▸ **What the task asks**
Copy nothing but the lines below, from the one with "Screen dimensions: 560x421" through the one with "Захват видео на", exactly as written; no pictures should appear.

▸ **Supplied records**
((

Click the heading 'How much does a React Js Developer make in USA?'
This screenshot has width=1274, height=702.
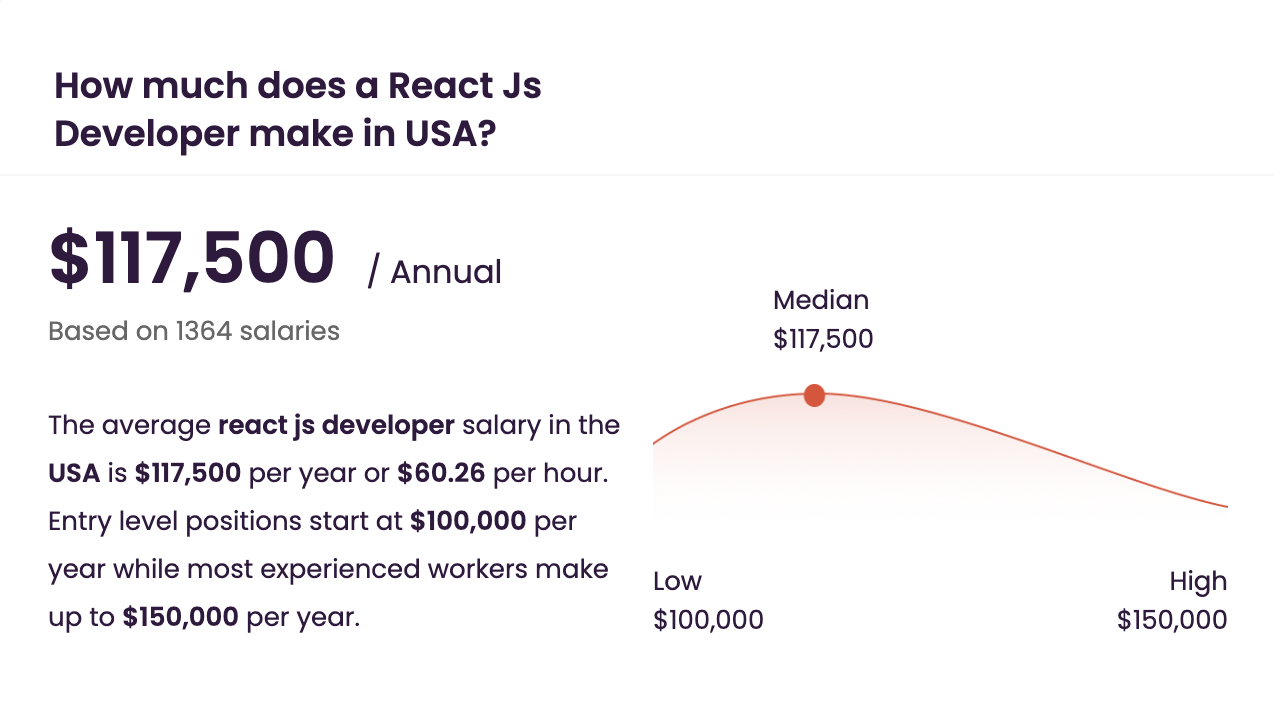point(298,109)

))
((

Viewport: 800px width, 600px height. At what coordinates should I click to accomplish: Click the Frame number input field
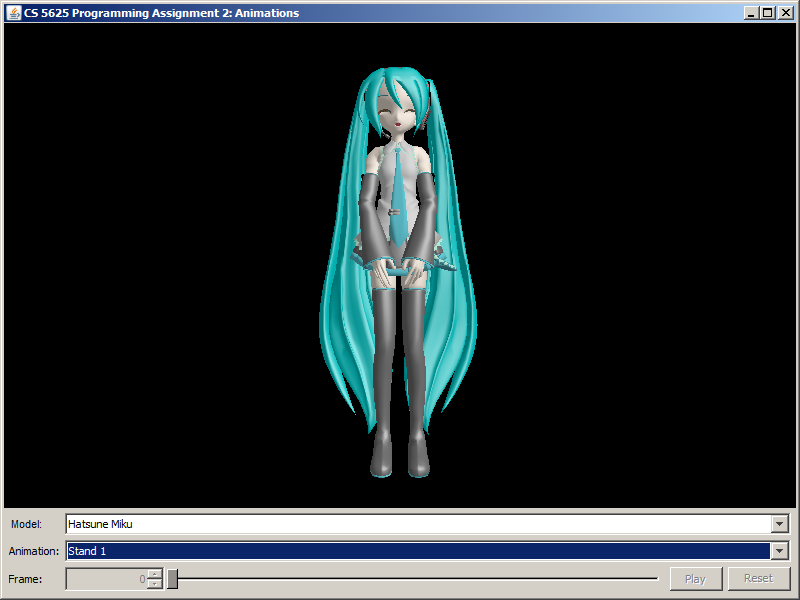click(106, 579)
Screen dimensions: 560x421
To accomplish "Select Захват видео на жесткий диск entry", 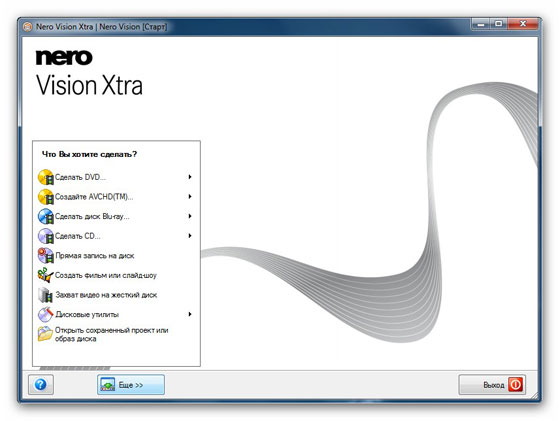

))

▸ **Result of the task**
Screen dimensions: 560x421
To accomplish "Select Захват видео на жесткий диск entry", 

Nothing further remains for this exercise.